私は首だけを巡らせて、隣に寝転がる彼の横顔を見た。月明かりと星明かりに照らされたその顔は、頬がこけ、無数の傷に覆われて痛々しい。けれどその瞳の奥には、どんな困難にも屈しない強靭な生命の光が宿っていた。
「ガブ。本当に、生きててくれてよかった」
私は胸の奥から込み上げてくる熱いものを必死に堪えながら、静かに言った。もし、私が少しでも遅れていたら。もし、彼があの拷問に耐えきれずに命を落としていたら。そう考えると、今でも背筋が凍るような恐怖に襲われる。
「当たり前だ。オレがこんなとこで死ぬわけないだろ」
ガブは私の視線に気づくと、照れ隠しのように顔を背け、夜空の星を指差した。
「オレは、お前と一緒にあの『楽園』に行くって決めたんだ。お前がどんなにどんくさくても、オレが最後まで付き合ってやる」
「誰がどんくさいですって?」
私はわざとらしく頬を膨らませてみせたが、自然と口角が上がってしまった。彼はいつだってこうだ。どれだけ自分が傷ついていても、絶対に弱音を吐かず、不器用な言葉で私を安心させてくれる。

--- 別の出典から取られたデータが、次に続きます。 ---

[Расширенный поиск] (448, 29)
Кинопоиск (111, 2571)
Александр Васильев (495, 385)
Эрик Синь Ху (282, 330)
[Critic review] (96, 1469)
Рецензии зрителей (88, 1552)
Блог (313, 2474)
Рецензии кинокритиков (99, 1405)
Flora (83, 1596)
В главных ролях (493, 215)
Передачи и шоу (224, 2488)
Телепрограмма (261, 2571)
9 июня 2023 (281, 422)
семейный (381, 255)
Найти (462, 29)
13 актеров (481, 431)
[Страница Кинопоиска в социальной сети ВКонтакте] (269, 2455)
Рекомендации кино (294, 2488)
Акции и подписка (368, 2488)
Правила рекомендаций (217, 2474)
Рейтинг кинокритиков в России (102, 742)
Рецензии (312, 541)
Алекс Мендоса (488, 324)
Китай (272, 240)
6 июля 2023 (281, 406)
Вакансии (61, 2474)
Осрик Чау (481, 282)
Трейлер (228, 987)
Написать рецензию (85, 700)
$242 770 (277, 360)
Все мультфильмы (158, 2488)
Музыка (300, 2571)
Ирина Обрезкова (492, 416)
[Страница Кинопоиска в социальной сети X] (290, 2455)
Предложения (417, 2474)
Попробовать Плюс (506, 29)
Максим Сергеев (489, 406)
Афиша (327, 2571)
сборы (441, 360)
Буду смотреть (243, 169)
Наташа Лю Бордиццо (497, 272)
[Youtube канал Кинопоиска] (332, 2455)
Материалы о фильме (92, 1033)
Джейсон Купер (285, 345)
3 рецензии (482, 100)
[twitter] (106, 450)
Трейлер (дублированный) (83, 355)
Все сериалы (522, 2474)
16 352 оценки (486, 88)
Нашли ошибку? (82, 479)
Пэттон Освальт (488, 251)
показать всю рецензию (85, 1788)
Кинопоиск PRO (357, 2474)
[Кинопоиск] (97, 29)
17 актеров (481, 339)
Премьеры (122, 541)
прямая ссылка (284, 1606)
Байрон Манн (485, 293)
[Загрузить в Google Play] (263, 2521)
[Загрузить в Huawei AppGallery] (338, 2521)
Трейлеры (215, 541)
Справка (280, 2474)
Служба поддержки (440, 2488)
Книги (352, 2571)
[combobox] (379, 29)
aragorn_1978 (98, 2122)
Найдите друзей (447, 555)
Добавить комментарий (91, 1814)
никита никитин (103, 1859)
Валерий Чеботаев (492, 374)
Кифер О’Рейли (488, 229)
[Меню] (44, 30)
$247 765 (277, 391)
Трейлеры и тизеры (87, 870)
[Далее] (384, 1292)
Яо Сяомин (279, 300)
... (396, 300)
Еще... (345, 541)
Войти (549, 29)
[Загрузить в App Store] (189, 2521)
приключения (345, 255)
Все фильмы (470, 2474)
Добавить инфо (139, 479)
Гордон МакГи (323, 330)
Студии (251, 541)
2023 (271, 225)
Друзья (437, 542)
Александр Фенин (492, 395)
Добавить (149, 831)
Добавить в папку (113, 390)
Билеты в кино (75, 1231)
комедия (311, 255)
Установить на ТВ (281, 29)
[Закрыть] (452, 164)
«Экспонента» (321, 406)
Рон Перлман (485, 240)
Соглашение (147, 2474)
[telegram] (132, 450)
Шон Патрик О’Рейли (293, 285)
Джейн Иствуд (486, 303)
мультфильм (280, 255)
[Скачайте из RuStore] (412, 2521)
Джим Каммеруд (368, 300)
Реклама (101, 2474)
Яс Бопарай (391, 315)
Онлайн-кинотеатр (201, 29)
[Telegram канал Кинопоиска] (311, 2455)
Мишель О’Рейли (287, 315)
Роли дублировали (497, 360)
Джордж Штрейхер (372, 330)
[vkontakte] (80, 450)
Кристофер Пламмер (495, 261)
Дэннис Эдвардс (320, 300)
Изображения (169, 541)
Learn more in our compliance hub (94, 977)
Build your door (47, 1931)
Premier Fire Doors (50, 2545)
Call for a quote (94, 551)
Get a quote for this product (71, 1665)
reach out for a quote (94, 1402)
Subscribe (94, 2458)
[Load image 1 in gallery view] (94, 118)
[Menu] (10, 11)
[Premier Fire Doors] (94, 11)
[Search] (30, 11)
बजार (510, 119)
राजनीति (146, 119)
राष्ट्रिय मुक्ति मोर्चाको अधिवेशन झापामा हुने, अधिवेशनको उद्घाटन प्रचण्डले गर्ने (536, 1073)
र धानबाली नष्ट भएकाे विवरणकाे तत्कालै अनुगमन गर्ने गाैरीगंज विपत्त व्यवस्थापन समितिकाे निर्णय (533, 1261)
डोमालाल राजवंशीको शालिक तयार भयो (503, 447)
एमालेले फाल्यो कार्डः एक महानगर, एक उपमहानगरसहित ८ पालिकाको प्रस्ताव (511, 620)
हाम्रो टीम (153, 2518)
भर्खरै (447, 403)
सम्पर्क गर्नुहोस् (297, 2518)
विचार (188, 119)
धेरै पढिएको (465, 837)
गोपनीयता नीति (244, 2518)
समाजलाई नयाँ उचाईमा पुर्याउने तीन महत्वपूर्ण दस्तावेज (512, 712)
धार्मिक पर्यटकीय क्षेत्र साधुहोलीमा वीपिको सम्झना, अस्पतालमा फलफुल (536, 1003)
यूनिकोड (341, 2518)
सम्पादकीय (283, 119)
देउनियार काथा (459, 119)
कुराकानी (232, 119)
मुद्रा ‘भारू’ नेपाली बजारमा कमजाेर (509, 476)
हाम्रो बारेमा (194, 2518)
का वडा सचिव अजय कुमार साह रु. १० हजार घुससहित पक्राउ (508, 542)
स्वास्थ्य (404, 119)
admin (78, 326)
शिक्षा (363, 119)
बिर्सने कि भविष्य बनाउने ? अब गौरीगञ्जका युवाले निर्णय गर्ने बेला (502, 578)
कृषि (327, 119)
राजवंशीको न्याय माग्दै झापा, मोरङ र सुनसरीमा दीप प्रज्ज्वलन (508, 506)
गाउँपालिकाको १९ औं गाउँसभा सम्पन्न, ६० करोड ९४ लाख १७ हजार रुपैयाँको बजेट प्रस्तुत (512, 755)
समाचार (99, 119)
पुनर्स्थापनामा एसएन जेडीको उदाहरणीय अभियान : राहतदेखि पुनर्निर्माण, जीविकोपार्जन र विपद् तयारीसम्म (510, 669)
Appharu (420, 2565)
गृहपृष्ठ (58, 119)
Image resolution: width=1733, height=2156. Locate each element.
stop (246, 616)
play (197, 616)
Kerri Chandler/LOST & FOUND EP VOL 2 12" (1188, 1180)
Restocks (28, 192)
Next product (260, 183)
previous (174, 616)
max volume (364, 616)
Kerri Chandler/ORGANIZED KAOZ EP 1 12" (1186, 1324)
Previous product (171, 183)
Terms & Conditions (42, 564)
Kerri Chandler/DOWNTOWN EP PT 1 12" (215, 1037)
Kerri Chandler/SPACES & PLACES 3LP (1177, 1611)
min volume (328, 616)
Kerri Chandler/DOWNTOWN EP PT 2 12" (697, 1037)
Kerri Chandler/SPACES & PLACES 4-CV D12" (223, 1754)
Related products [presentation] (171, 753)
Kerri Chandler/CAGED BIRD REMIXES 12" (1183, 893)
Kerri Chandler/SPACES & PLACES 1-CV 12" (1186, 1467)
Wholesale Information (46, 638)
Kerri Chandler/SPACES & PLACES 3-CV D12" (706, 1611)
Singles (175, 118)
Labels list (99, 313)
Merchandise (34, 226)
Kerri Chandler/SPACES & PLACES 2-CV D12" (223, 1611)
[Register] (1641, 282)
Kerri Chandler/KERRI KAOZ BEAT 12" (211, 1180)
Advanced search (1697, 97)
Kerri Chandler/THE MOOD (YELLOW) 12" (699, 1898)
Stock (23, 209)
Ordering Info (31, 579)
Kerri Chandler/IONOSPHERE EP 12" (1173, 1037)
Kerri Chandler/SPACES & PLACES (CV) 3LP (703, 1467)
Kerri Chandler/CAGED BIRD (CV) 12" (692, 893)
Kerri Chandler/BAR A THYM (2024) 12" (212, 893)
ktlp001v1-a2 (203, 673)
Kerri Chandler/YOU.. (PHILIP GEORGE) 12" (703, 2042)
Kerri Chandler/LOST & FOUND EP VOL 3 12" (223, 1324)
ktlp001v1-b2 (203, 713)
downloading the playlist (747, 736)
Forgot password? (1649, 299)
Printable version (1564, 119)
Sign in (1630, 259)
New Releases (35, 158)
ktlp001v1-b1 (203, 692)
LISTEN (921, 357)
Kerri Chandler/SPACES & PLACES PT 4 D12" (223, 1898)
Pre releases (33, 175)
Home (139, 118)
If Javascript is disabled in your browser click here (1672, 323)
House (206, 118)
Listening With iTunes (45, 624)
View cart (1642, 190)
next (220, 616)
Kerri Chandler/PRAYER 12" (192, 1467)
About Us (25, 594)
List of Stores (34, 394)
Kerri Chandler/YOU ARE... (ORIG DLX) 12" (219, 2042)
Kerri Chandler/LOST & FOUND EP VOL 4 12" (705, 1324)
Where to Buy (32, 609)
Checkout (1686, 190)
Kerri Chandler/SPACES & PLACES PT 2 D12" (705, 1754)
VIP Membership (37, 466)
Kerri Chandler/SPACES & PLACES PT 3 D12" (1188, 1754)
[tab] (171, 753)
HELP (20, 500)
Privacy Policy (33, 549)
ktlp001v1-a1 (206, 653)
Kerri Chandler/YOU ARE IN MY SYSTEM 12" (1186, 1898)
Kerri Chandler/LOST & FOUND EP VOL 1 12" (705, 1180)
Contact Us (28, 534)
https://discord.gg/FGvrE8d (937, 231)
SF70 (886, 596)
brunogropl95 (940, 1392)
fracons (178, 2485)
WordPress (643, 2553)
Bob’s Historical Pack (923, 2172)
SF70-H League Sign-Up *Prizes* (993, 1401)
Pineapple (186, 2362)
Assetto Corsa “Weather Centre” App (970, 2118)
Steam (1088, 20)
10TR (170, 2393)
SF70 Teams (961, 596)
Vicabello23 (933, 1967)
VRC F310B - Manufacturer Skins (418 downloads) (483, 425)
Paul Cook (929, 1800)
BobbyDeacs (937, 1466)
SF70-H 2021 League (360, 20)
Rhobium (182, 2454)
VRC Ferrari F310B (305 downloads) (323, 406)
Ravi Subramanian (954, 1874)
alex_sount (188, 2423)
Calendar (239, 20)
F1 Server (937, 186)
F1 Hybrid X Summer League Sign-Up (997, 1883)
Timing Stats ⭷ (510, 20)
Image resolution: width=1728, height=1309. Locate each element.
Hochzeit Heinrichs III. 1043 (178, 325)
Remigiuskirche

私はそっと手を伸ばし、草の上を這わせて、彼の小さな手に触れた。ひんやりと冷たくて、ゴツゴツとした手。ガブは一瞬ビクッと肩を震わせたが、振り払うことはせず、そのままギュッと私の手を握り返してくれた。
言葉はもう必要なかった。果てしなく広がる星空の下。脈打つ互いの体温だけが、私たちがこうして共に生きて、同じ夜空を見上げているという紛れもない事実を証明していた。